Current Projects

Current Projects
Learn more about EHI's current projects.

Rapid Response Network of Scientists and Clinicians

As our country confronts unprecedented challenges and monumental change we are mobilizing scientists and health professionals to action on children’s environmental health and the use of science in decision-making. The UCSF Program on Reproductive Health and the Environment (PRHE) fills a unique niche in the geography of change. We are an academic research and research translation organization located in a world-class medical center, with a proven track record for harnessing the prestigious voice of environmental and clinical health scientists and practitioners on behalf of public policy that protects health.

Our immediate response to the realities of a new administration and Congress was to leverage the power of our position to rally our collaborators from academia, medical professional societies, and the NGO community to strategically defend children’s environmental health and science-based decision-making through a Rapid Response Network. In its first month 118 scientists and health professionals from 20 states and 7 countries signed up to be a part of our Network, and 38 participants called in for our inaugural kick-off meeting in January 2017. Members of our Network have the expertise and influence to effectively respond to public health-related events as they unfold across the U.S., ranging from commenting on proposed environmental (de)regulations and policies to actively supporting the efforts of the NGO community to hold local, state, and federal agencies responsible for their mandates to protect public health through legal and other potential strategies. We have already hired Dr. Trish Koman, a former EPA scientist, a graduate of our Reach the Decision Makers program, and now an epidemiologist based at the University of Michigan, to lead our Network.

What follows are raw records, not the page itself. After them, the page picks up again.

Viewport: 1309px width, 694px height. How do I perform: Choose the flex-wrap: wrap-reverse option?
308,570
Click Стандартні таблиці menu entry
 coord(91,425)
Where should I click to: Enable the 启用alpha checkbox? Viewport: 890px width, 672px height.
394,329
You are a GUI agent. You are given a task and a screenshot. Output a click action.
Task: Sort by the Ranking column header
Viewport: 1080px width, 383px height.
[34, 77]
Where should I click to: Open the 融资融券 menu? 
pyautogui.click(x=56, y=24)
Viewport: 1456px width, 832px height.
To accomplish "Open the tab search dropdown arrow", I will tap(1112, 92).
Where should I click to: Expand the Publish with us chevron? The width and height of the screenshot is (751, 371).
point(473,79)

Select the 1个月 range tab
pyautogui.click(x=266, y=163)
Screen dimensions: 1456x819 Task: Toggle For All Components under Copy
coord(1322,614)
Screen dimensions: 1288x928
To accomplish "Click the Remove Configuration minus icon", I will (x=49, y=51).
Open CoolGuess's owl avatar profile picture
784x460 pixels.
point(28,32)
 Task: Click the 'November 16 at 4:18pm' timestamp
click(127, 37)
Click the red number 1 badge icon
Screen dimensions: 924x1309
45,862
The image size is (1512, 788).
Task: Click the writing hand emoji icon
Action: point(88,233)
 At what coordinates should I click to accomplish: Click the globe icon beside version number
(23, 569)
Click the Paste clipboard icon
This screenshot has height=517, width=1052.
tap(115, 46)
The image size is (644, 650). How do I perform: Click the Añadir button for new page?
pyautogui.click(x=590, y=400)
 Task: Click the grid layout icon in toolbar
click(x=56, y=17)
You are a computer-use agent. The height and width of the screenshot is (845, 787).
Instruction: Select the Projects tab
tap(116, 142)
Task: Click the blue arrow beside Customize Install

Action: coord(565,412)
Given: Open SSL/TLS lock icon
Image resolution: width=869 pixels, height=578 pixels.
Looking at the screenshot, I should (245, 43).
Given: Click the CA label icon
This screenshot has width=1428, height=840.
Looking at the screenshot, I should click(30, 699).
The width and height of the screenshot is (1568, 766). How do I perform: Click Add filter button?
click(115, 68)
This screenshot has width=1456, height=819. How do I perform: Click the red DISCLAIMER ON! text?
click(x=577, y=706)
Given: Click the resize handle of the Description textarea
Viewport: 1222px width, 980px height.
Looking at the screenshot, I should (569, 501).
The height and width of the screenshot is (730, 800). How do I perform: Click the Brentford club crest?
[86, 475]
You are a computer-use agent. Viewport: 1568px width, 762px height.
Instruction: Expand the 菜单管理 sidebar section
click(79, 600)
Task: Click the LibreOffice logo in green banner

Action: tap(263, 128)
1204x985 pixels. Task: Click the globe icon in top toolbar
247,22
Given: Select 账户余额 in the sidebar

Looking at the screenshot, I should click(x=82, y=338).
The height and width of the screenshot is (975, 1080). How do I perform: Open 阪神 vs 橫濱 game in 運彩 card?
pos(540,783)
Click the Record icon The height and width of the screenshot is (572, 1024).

While nascent, the Network has already begun to harness the voice of science and health experts to prevent exposure to toxic environmental chemicals, through interviews on NPR that reach 12.5 million listeners to signing comments to EPA on the need for health protective implementation of the new Toxic Substances Control Act. While given the current shift of our country’s politics and priorities ensuring strong implementation of federal chemical policy may seem like a luxury item for public action, only strong action will start to reverse our legacy of being ‘‘legally poisoned.’’ Chemical policy at the federal level is at a key stage of implementation, a vehicle for health equity, and is too important to leave in the hands of the chemical industry. We are rapidly expanding our capacity to target time-sensitive opportunities for public participation at the EPA and other federal/state/local agencies as well as respond to media opportunities, creating responses built from the best available science targeting the importance of environmental protection, toxic chemicals, the built environment, social disparities and injustice, and prevention.

During this time of transition and uncertain future for the effective enforcement of protective environmental health policies within the US, efforts to amplify individual scientific voices into a collective outcry are evermore critical. There is currently no shortage of opportunities. We need more capacity to effectively coordinate and organize our Network into concerted action. Already the demand is greater than our capacity.

In summary, we have gathered many preeminent scientists and clinicians together in a Rapid Response Network, we have hired an academic and former EPA official to lead the Network, we have realigned part of our existing scientific translation capacity to support the Network, and we will continue to seek funding to maximize implementation of this incredible potential through increased staffing and collaboration.

Medical Education Curriculum

To achieve our goal of a healthcare system that values and addresses environmental health, we must integrate this science into the foundation of health professional learning among students and practicing health professionals. Our strategy is based on well-documented research showing that what medical professionals learn in school influences their attitudes and practices throughout the course of their lifetime of practice. This collaborative project builds on our established partnerships within UCSF and among health professional organizations to embed environmental health within medical professional curriculum and serve as a model for healthcare institutions across the country.

Chemical Industry Documents Library

The UCSF Industry Documents Library is a unique world-recognized, searchable, digital archive which has been the source for scientists, journalists, historians, policy-makers, and other investigators to clearly demonstrate how industry has actively undermined science and public health. The Document Library currently consists of documents from the tobacco, pharmaceutical, and chemical industries, and currently include over 7000 Shell oil studies on benzene exposure oil and gas operations going back to the 1970s.

Documents are made searchable and permanently available to the public worldwide on the Web. World-renowned faculty, students, staff, and researchers analyze these documents and put them to work for the benefit of public health and public policy. Researchers are able to search within one industry archive, or across all industry archives at once, facilitating serendipitous connections and threads of research. The research supported by the Library has led to some of the most successful policy outcomes of the “tobacco wars,” by exposing, in their own words, what industry knew about the health impacts of tobacco, when they knew it, and how industry covered up and distorted the available scientific evidence to enrich their deadly profits.